Adam Katz, Neifi Perez’s agent
When Nomar missed those ten games in the middle of September and Neifi had 16 hits in 10 starts I wanted to run out on the field with a contract for the Cubs to sign before Neifi started playing too much and they could see that he had nothing left.  But all I had to do was read Dusty’s comments in the papers every day.  It sounded like he was trying to get MVP votes for Neifi.

Neifi Perez
I got a 2.5 million contract for 2005 to be Nomar’s backup.  He’d had some injury problems, so there was a pretty good chance I’d get some run.

Derrek Lee, Cubs first baseman
I liked Neifi, everybody did.  He was a fun guy to have on the team, and not just because of him.  When you get Neifi, you also get his brother, Rubby.

Roberto “Rubby” Perez, Dominican merengue star
I was a ballplayer, too.  In fact, I was better than Neifi.  But I got in a car accident driving around with some Cardinals’ minor leaguers–go figure–and really messed up my leg.  So my dreams of being a baseball star went out the window.  Instead, I had to settle for being a music superstar.

Dusty Baker
Man, Rubby is great.  He’s like the Miles Davis of Caribbean music.

Neifi Perez
Nomar tore it up in spring training.  He was great.  I really figured that he was going to have a huge year, and maybe I really would just be a bench guy.  So, I took it upon myself to be a team leader, and I thought I could really help out the pitching staff.  So, I sat in on as many of the pitcher’s meetings as possible.

Larry Rothschild, Cubs pitching coach
We had so many pitchers in camp that I didn’t even notice Neifi was coming to the meetings.  Then, after a couple of rounds of cuts where we sent some guys back to minor league camp, I noticed he was there.

Kerry Wood, Cubs pitcher
We had doughnuts at our spring training pitcher’s meetings.  That’s why Neifi was there.

Adam Katz
Nomar’s spring was so good, I thought I could turn it into a nice long deal for Neifi.  The less he plays the better people think he is, and with Nomar hitting like .440 in spring, Neifi was hardly going to play at all.  Man, that was going to be great for us.

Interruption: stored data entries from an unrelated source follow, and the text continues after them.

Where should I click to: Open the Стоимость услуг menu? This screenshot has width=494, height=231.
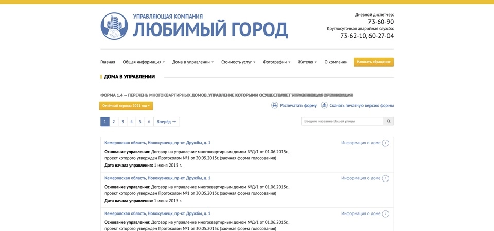(238, 62)
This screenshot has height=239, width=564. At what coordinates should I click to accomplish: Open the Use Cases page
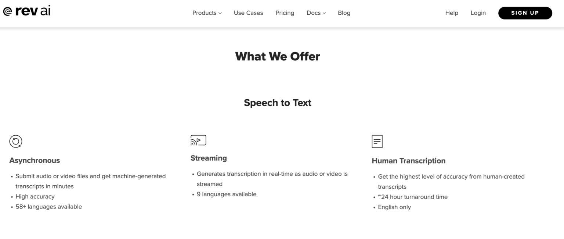248,13
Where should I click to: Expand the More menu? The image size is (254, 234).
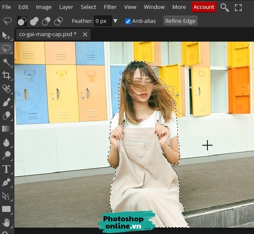pos(179,7)
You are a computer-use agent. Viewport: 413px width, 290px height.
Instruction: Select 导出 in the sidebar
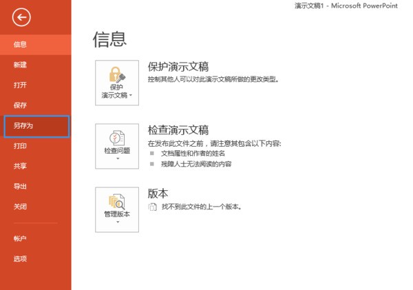click(x=21, y=186)
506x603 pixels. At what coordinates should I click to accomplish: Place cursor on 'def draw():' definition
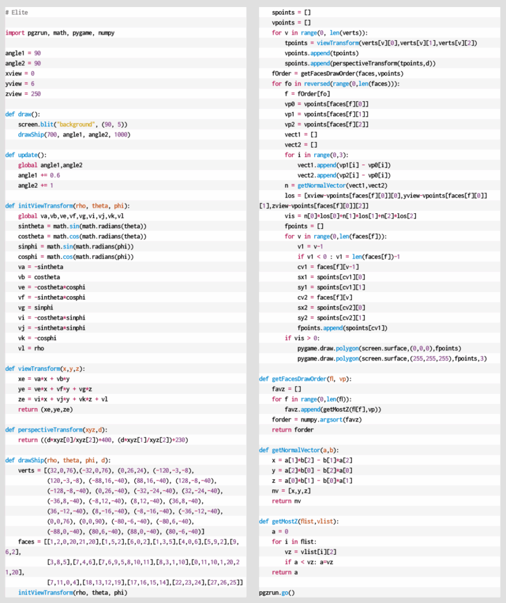click(x=22, y=114)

They were hardly going to notice that Neifi somehow gained 12 pounds during spring training.

Nomar Garciappara, Cubs shortstop/third baseman
I felt like I had a lot to prove in 2005.  Because I’d been hurt a lot in 2004, I only got a one year contract from the Cubs, but it was for good money.  I needed to prove I was still an everyday player, and I knew we had a good team.  The Red Sox had won the World Series after they traded me, so I really wanted to prove I could be a good part of a good team, still.  I had a great spring, and I was on my way to having a great season.  Until that night in St. Louis.

Todd Hollandsworth, Cubs outfielder
I was on deck, and Nomar was up with one out and a Jeromy Burnitz on first base.  I’ll never forget the sound.

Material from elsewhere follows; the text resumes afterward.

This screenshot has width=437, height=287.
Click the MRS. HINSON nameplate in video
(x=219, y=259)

Nomar hit a grounder to David Eckstein, and you heard the crack of the bat, and then you heard what sounded like a fat guy ripping the crotch out of his shorts.  I mean, we’re in St. Louis, so you hear that sound like ten times a game.  When jorts go, they just go.  But this was really loud.  And then I saw Nomar lying in the batter’s box grabbing his junk.

Nomar Garciappara
I hit one to short and I didn’t think they could turn two, so I was ready to bust it to first, but I felt this burning pain and I just fell to the ground.  Then, all I could do was to try to keep my groin inside my body.

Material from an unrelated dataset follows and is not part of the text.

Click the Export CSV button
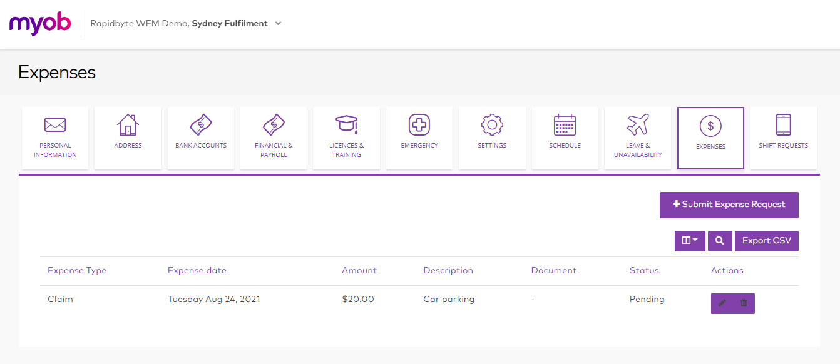The height and width of the screenshot is (364, 840). point(766,241)
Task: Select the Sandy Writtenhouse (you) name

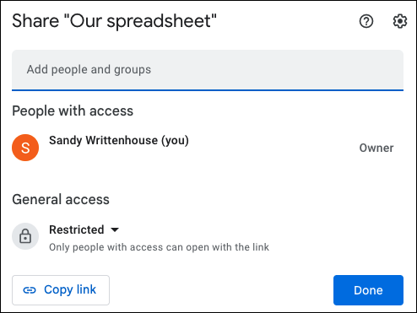Action: [119, 140]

Ed Halbour, assistant Cubs trainer
You ever see a war movie where a guy gets hit and his guts are spilling out and he’s trying to hold them in?  Yeah, that’s not what happened to Nomar, but for some reason he thought it did.  He was sure that if he let go of his crotch that his groin would fall out.  I’ve never seen anybody hold their genitals that aggressively, and I’ve got teenage sons.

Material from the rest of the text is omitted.